陈公子虽生气,却也不敢真的对他大打出手,徐清正可是朝廷命官。
虞歌一看,那人似乎眼熟,走近一看,正是那日在宫中与她有过一面之缘的徐清正。
从那日的话中就可看出这人的不正经,今日不知又是做了什么荒唐事了。
“徐清正,是你?”
徐清正抬眼看了看虞歌,露出一个调戏的笑。
看来这人喝了不少的酒。
“陈公子,不知徐公子做了什么,让你如此生气,看在他醉成这样的份上,你就别与他计较了。”
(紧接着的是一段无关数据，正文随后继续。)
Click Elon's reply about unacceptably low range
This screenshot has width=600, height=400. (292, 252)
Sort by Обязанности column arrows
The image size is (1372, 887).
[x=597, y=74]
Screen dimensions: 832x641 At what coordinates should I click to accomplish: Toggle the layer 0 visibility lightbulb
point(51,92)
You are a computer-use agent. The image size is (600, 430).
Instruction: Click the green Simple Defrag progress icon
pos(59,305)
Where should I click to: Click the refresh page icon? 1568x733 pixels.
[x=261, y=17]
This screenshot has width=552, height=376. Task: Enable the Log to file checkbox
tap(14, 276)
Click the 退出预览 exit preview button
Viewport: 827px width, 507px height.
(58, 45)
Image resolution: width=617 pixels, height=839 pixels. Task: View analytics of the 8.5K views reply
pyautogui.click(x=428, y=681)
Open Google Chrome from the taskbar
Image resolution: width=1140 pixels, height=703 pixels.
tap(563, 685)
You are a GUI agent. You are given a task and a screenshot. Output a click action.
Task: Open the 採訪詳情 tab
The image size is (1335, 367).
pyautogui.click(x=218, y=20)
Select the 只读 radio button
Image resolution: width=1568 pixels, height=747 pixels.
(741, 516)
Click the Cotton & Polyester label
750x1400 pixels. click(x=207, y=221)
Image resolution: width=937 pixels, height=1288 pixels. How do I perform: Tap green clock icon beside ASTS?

陈公子火气丝毫不减“这位姑娘,我看你也是好人家的姑娘,可千万别与这等人厮混在一起。今日我爹办寿,这人说是来贺寿,还题了两句词,我爹很高兴,请他进去好吃好喝地招待着,谁想他竟在拐着弯地骂我爹!”
虞歌抬头一看,门上的确题着两句贺词,是“如竹苞矣,如松茂矣”,虞歌差点忍不住笑了出来,难怪陈公子如此生气,徐清正的确是在拐着弯地骂人。
徐清正反驳道“我祝贺陈老爷多子多福,陈公子还不高兴吗?”他醉得厉害,走路都颠来倒去的,周围人都替他捏着一把汗,可这徐清正偏偏就倒不下来。
陈公子愤怒道“徐清正,你还敢狡辩,你明面上是祝福我陈家多子多福,实则骂我爹是草包,要不是老师指点,我还被你蒙在鼓里呢,你……”陈公子一指他,一时找不到话来形容此人。
虞歌刚才想笑,就是因为猜到了这词的真正寓意。
徐清正指着陈府大门道“如竹苞矣,如松茂矣。”
陈公子气得脸都红了“你看他又在胡言乱语了!”吩咐家丁“还不快把他赶走,别坏了我爹的寿辰!”
徐清正被人拖远,陈府的门被关上,徐清正正眼看着虞歌“虞姑娘,咱们又见面了,真是巧啊!”
徐清正此时醉意已醒了七分,“前次徐某见姑娘时,姑娘就是孤身一人,现在姑娘又是一人出来,世子可真是不懂得怜香惜玉啊,这么美的女人,就该时时守着……”
眼看徐清正的手就要伸到虞歌身上,白苏站出来挡住了他“谁说姑娘是一个人?有我陪着姑娘呢,要是有人敢对姑娘图谋不轨,小心他的手!”
白苏说话凶狠,徐清正忙把手缩了回去。
徐清正尴尬笑道“开个玩笑,在下怎么敢对虞姑娘图谋不轨?”
白苏一个锋利的眼神扫过去,警告的意味十足“最好如此!”
虞歌再看了看门上被涂花的贺词,好奇道“公子既然是来贺寿,为何拐着弯地骂人?”
徐清正指指虞歌,一副玩世不恭的模样“这陈家是当地的恶霸,平日欺男霸女,无恶不作,本公子不过让他们丢丢脸罢了。”
今日来的客人多,陈老爷还故意把贺词留在门上,知情的人怕早就笑掉大牙了,要不是他府上的老师是个有见识的,他至今还以为徐清正是在夸他呢。
虞歌了然“所以公子刚才是装的?”
徐清正一笑,又是那副玩世不恭的模样。